TASK STATEMENT >> The lines to transcribe begin with the one containing "Given: Click the" and end with the last line below; reproduce them exactly, without the pictures.
START DATA EXCERPTS
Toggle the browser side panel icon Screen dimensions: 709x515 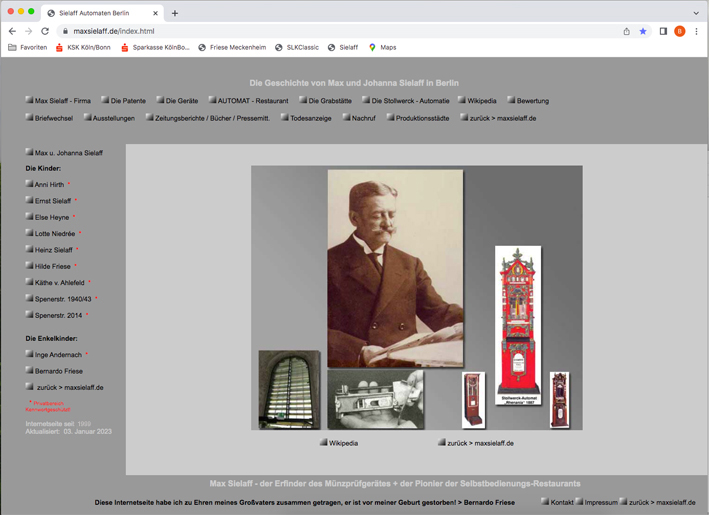[x=663, y=31]

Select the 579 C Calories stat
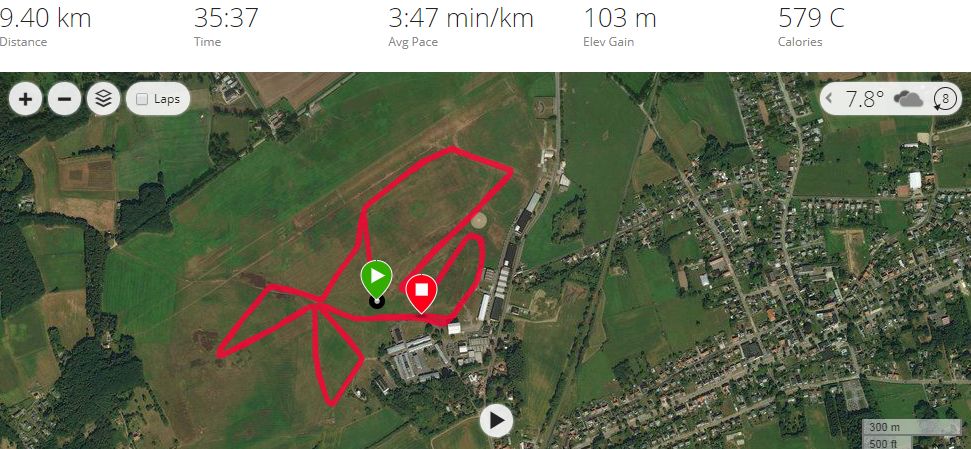click(x=811, y=26)
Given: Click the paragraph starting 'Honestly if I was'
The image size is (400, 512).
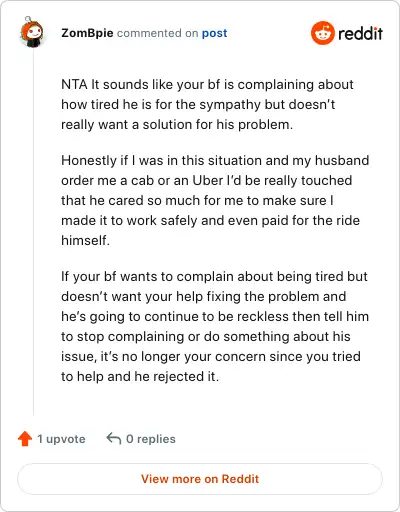Looking at the screenshot, I should click(x=215, y=200).
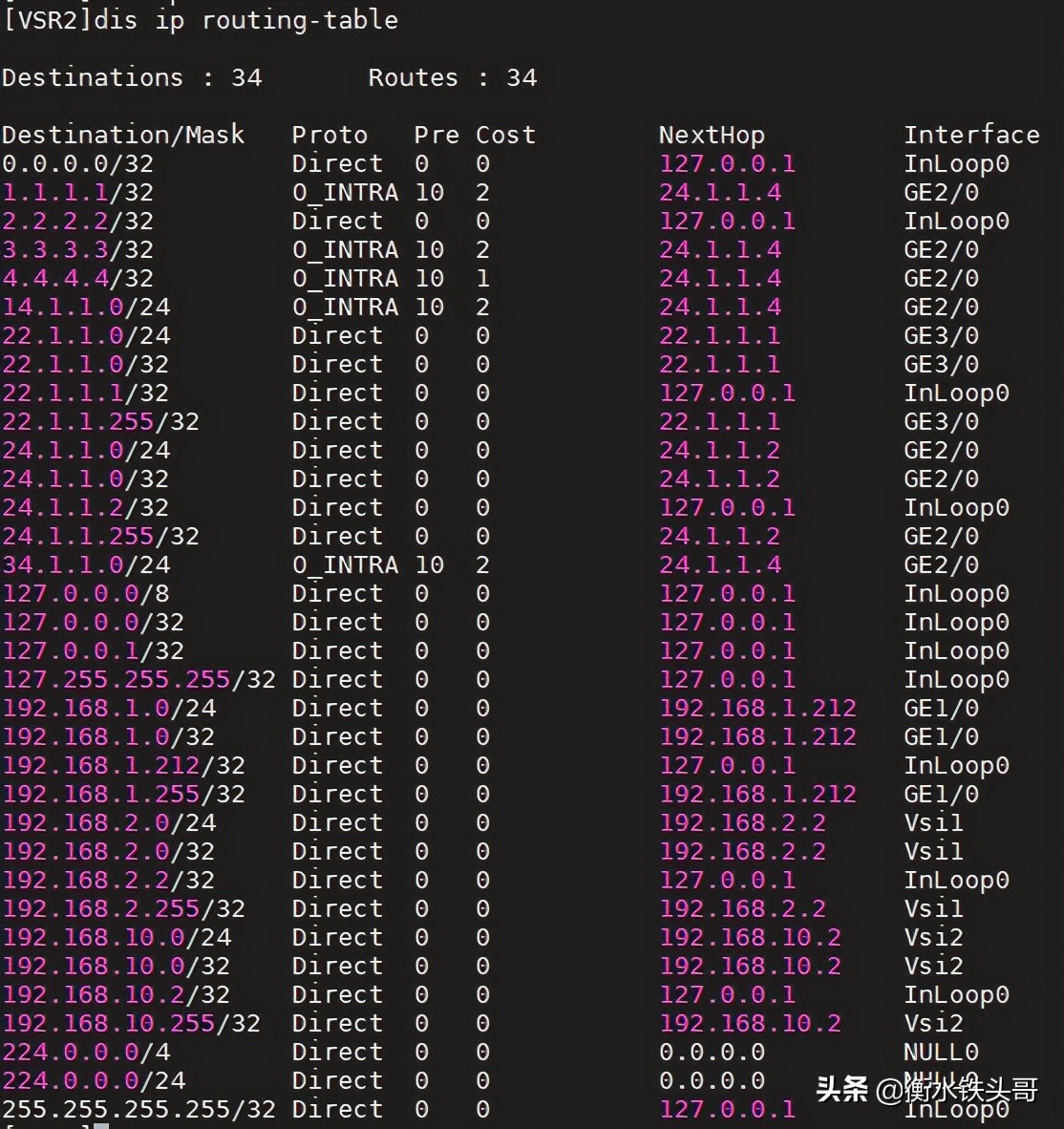This screenshot has width=1064, height=1129.
Task: Click the Destination/Mask column header
Action: click(x=123, y=135)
END DATA EXCERPTS
EXERCISE RESULT >>
Given: Click the paragraph starting 'Honestly if I was'
The image size is (400, 512).
Looking at the screenshot, I should click(x=215, y=200).
This screenshot has width=1064, height=1129.
Task: Click the Destination/Mask column header
Action: click(x=123, y=135)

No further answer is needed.